SHOCKING images show a child cowering in fear as a hooded dealer shoots a pistol at a drug rival’s house in broad daylight.

The pictures, taken by CCTV, were shown to the jury during a trial at Worcester Crown Court.

One of the photos shows Tommy Lee Jauncey, dressed all in black, shooting at the house of Luke Bridger in Carlisle Road, Ronkswood, Worcester as a child clings to a gate, ducking down when he sees the gun.

Though an imitation firearm was used, the orange pistol had been painted black to make it look like a real gun, something Jauncey and others had been warned not to do by the owner of the city gun shop where it was purchased.

Seconds later Jauncey’s accomplice, Scott Fewtrell, also hooded, can be seen levelling a crossbow at the front of the same house, shooting a bolt at the doorframe during the attack on August 30, 2017 which the prosecution say was part of A drugs ‘turf war’ in Worcester.

Other photos show the damage to the door and one of the bolts recovered from the scene of one of the attacks. Earlier the same day Jauncey, armed with a crossbow instead of the imitation gun, fired a bolt at a car in Chedworth Drive.

READ MORE: Violent drugs turf war in Worcester

Jauncey, 23, previously of St George’s Lane, Worcester, has already admitted conspiracy to supply heroin and crack cocaine, being concerned in the supply of cannabis, conspiracy to cause actual bodily harm to Luke Bridger and possession of a crossbow and a blank firing pistol in a public place.

Fewtrell, 28, of Chedworth Drive, Warndon, Worcester, has admitted conspiracy to cause ABH to Mr Bridger and possession of a crossbow in a public place.

The men were driven to the scene of the attack by Jake Cox, 28, of Mill Street, Worcester, in his Audi A3. Cox has already admitted both drugs conspiracies and the conspiracy to assault Mr Bridger.

The trial is of Asgar Khalfe, 35, previously of Townley Gardens, Aston, Birmingham and Kane Ingram, 21, of Saddlers Walk, Worcester.

Both defendants have already admitted both drugs conspiracies but deny they were involved in the plan to assault Mr Bridger.

It is the prosecution case that Khalfe not only knew of the attack on Mr Bridger but co-ordinated it because he considered Mr Bridger to be a ‘rival dealer’ who had tried to recruit his lieutenants. Khalfe has been described as ‘the boss’ and the main beneficiary of the violence ‘with a large financial interest to protect’.
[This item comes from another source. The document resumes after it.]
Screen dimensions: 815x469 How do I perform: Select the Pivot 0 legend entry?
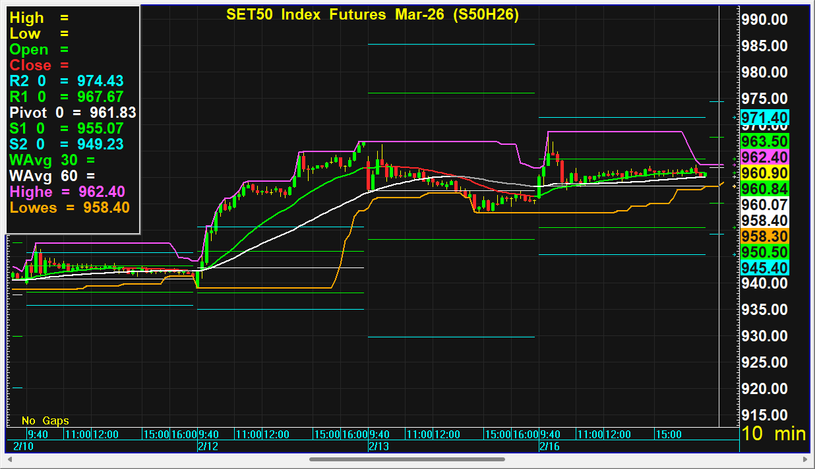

Steven Bailey, prosecuting, also said that Ingram was in Durrant & Son in Mealcheapen Street, Worcester, when the blank firing pistol was bought on the day of the attack, arguing that this was further evidence of his involvement in the conspiracy to harm Mr Bridger. He has said that just because Ingram and Khalfe were not present at the attacks does not mean they were not a part of the conspiracy.

Yesterday Mr Bailey and the officer in the case, DC Verity Farr, took the jury through the phone records which shows contact between Khalfe, Ingram, Jauncey, Fewtrell and Cox before and after the attacks carried out in Chedworth Drive and Carlisle Road.

The jury heard that Khalfe was on the phone to Jauncey within 13 minutes of him discharging the blank firing pistol in Carlisle Road, the shot fired at around 5.38pm.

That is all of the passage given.